Still, I have had to adjust my workflow for the A90, in part due to the computer’s small screen—at only 600 pixels from top to bottom, you’re limited in terms of how much of each document or Web page you can view. So for the first time in my OS X-using life, I’ve got the Dock on the side of the screen; similarly, this is the first computer on which I’ve set the Dock to auto-hide. I also find myself using Readability on many Web sites to make them more readable on the tiny screen.
But the bigger hitch has been adjusting to the A90’s keyboard and trackpad. To fit the netbook’s tiny footprint, the keyboard has had to shrink quite a bit. Dell claims it’s “89% the size of a standard keyboard,” but that missing 11 percent feels like 25 or 30. Even more of an obstacle than the keyboard’s size is the key layout, which, in the interest of saving space, moves a number of frequently used keys to different locations. For example, the apostrophe/quotation-mark key has been moved from the middle row down to the bottom row, and the tilde key, normally beneath the escape key, is an Fn-key-modified function of the W key. The result is a keyboard that can be frustrating to use, especially if you frequently switch between it and a full-size model with a standard layout.
Then, of course, there’s the trackpad. It’s too small, its surface is too rough, and, most important, it doesn’t track very well. To make matters worse, the buttons—left-click and right-click—are recessed too far into the surrounding case, making them difficult to press. I find myself packing my favorite portable mouse whenever I go somewhere with the HackBook.
This fun is not for everyone
Despite those beefs, as a confessed gadget geek I’ve enjoyed the A90. The small size makes it at times more convenient to bring along than my MacBook; the battery generally lasts over 3 hours; and I’ve found it to be a handy machine for keeping in the family room for checking email and browsing the Web. And by illicitly installing Mac OS X on the Vostro A90, I’ve overcome what is, in my opinion, the biggest drawback of most netbooks: the operating system.

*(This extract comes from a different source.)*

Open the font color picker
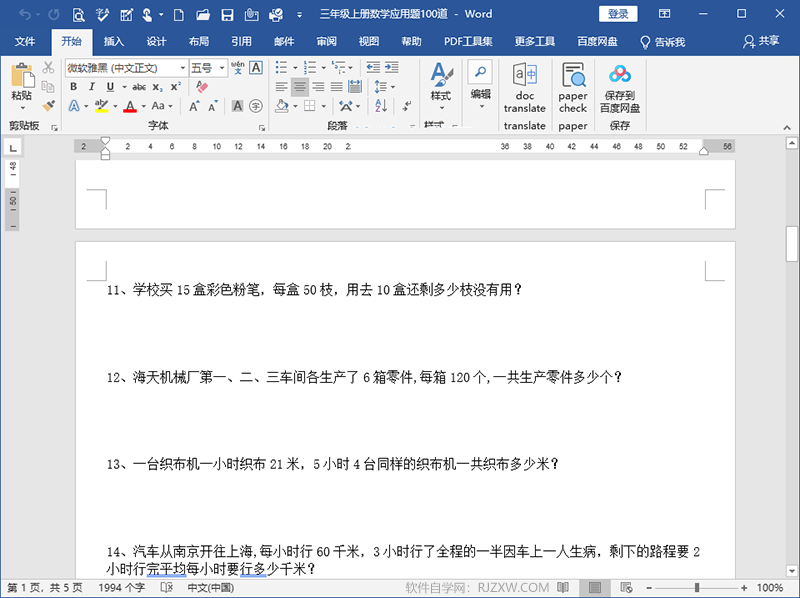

On the other hand, a tiny laptop like this isn’t for everyone. In fact, for many people, a netbook—even one running Mac OS X—is an exercise in frustration. It’s just not what most people expect from a “laptop.” (This is why I don’t see Apple ever making a netbook in the current sense of the word. Indeed, Apple continues to denigrate the idea of a small, low-cost Mac laptop, specifically citing small screens, cramped keyboards, and poor performance. We’re more likely to see a device closer to an oversized iPod touch.)
The HackBook has also rekindled my affinity for the MacBook Air. I bought the first model and really liked it. I sold that model late last year with the intention of upgrading to its improved successor, but for various reasons (mostly relating to me exhausting my yearly tech budget), I ended up with the $999 white MacBook. It’s a great machine, but it’s considerably bulkier and heavier than the Air. The HackBook, on the other hand, is tiny and light, but it’s far from a serious computer. The Air may be missing a few ports (compared to both machines), but for a 3-pound computer, it gets the important stuff—the screen, the keyboard, and performance—right. I’m thinking of selling both the HackBook and my MacBook and Goldilocks-ing it back to the Air, especially now that it’s a better computer than before for a lot less money.
As for “building” a HackBook, it’s of course a risk. If I ever have problems with the computer, I can’t turn to Dell or Apple. And it’s possible—probable?—that a future update to Mac OS X will render my HackBook unbootable, or at least less functional. But it’s at least been a fun experiment.